Schrijf een vervolg op de tekst over het slangengif atrolysine hieronder, aansluitend op de laatste zin.

TEKST OM TE LEZEN:
========================
Het slangengif atrolysine
Als je voorgaande opgaven hebt gemaakt, ben je klaar voor het echte werk.
Reset Yasara door File > New te kiezen en dan op Yes te klikken. Laad nu het bestand slangengif.pdb via File > Load > PDB file.
Je ziet nu het gif in de Ball weergave, je kunt alle atomen (behalve waterstof) zien. Er zijn ook andere manieren om naar het eiwit te kijken. Deze kun je zien met de functietoetsen F1 tot en met F8 op je toetsenbord:
F1: Ball-weergave (individuele atomen)
F2: Ball and stick-weergave (individuele atomen + bindingen)
F3: Stick-weergave (atomen zien eruit als stokjes)
F4: Cα-trace (alleen de Cα-atomen worden weergegeven, verbonden met stokjes)
F5: Backbone-trace (je ziet hoe de ruggengraat van peptideverbindingen gevouwen is)
F6: Cartoon-weergave (secundaire structuurelementen)
F7: Alternatieve cartoon-weergave
F8: Hiermee worden de zijketens (de R-groepen van een aminozuur) aan- of uitgezet
Opdracht 6
Met F5, F6 en F7 kun je in een oogopslag de secundaire structuurelementen herkennen. Welke secundaire structuren horen bij de blauwe en rode delen van het eiwit?
========================
FRAGMENT UIT DATASET:
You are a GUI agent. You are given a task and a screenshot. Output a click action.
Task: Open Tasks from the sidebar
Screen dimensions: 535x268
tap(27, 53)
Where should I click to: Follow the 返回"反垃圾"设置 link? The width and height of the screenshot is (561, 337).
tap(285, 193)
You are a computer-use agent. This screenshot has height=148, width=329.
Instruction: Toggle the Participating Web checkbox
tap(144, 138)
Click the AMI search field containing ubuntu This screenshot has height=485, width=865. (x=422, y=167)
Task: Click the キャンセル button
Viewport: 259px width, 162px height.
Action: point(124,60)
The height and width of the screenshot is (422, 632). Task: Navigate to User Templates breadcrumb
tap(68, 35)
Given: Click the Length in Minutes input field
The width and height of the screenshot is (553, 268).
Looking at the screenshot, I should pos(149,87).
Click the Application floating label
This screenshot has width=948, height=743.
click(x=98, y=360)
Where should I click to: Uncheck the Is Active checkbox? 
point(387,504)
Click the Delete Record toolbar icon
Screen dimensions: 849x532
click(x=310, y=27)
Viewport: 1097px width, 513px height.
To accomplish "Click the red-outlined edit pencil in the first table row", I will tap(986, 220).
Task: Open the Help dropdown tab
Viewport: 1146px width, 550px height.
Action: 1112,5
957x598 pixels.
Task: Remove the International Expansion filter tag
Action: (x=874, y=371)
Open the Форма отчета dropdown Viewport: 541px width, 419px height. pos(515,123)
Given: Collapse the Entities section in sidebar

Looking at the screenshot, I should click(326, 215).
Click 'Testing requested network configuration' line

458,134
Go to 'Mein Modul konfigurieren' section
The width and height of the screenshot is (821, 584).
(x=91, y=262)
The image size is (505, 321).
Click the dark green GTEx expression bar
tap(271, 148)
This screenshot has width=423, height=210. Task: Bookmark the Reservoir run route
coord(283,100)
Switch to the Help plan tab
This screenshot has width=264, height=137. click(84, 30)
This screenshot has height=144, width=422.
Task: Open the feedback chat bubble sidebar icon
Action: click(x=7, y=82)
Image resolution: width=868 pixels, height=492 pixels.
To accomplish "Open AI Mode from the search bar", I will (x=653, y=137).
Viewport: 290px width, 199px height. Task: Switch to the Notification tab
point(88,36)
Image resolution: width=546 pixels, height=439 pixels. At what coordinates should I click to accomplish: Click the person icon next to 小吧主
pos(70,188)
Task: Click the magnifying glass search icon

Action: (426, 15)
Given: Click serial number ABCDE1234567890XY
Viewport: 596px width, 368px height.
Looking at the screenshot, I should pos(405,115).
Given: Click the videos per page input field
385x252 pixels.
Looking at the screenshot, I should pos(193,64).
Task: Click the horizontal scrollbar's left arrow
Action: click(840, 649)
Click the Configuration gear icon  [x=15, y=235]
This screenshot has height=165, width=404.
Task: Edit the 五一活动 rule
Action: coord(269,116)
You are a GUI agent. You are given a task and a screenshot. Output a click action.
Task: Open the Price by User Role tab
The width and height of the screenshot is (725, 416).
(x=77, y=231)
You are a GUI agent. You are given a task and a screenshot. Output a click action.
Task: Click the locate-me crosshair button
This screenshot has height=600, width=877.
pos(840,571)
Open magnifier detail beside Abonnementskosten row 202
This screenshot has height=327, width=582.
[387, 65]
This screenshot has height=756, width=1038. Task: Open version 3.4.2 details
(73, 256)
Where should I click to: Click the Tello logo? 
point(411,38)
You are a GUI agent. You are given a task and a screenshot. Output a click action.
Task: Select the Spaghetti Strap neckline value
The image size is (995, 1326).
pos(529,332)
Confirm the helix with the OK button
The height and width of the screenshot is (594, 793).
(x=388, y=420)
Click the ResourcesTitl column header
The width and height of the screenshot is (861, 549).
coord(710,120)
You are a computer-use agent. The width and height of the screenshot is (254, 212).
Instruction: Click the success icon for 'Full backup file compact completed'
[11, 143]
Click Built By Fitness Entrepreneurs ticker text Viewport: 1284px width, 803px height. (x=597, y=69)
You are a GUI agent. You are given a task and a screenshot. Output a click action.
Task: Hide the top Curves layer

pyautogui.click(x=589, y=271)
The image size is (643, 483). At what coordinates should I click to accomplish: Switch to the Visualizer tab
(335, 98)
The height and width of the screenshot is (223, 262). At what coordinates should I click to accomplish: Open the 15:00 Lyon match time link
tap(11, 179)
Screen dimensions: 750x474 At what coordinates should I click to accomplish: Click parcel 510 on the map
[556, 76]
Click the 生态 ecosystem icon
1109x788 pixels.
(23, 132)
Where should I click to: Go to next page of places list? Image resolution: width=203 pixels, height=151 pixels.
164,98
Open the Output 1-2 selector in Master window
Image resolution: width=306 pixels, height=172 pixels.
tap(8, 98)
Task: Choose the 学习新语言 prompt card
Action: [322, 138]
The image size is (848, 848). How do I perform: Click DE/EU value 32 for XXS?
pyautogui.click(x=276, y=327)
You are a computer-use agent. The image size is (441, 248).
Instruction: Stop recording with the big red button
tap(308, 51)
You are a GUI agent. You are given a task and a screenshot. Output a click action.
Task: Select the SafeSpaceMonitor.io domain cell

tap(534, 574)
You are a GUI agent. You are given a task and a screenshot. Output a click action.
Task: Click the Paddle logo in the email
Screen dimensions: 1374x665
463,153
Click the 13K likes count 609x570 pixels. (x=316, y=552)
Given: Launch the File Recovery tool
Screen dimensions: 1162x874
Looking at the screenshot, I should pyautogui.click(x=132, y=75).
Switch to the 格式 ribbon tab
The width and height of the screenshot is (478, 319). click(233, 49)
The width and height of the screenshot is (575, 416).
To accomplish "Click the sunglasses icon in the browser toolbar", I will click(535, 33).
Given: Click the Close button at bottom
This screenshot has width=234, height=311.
========================
ANTWOORD BIJ OPGAVE:
Opdracht 7
Een eiwit kan verschillende structuurelementen hebben. Probeer de volgende structuren te vinden: (Zoek maximaal 2 minuten per onderdeel.) Gebruik hierbij de verschillende weergaves om het beste zicht te krijgen.
Geef als antwoord de ‘F-toets’ die je gebruikt hebt.
- Een dubbel gebonden zuurstofatoom
- Een zijketen van het aminozuur histidine
- Een alfa helix
Eiwitfunctie
De functie van een eiwit is afhankelijk van de vorm van het eiwit. Ieder eiwit heeft zijn eigen specifieke vorm. Zo kun je aan de vorm van het eiwit atrolysine (slangengif) afleiden dat het een enzym is.
Opdracht 8
Leg kort en bondig uit wat het sleutel-slotprincipe is. Maak er zonodig een tekening bij.
Opdracht 9
Als een substraat gebonden is aan een eiwit, bijvoorbeeld aan een enzym, wordt het substraat geknipt. Dit gebeurt in het actieve centrum van het eiwit. Een goede binding van het substraat aan het actieve centrum is nodig voor deze tamelijk heftige reactie. De vorm van het eiwit kan hierbij helpen.
Hoe zorgt de vorm van het eiwit ervoor dat het (juiste) substraat stevig kan worden gebonden?
Opdracht 10
Zoek het actieve centrum van het slangengif door te roteren en te zoomen. Kies de weergave die je zelf het makkelijkst vindt. Besteed niet meer dan een minuut aan je zoektocht. Als je nog niets hebt gevonden na een minuut, ga dan verder naar de volgende opdracht.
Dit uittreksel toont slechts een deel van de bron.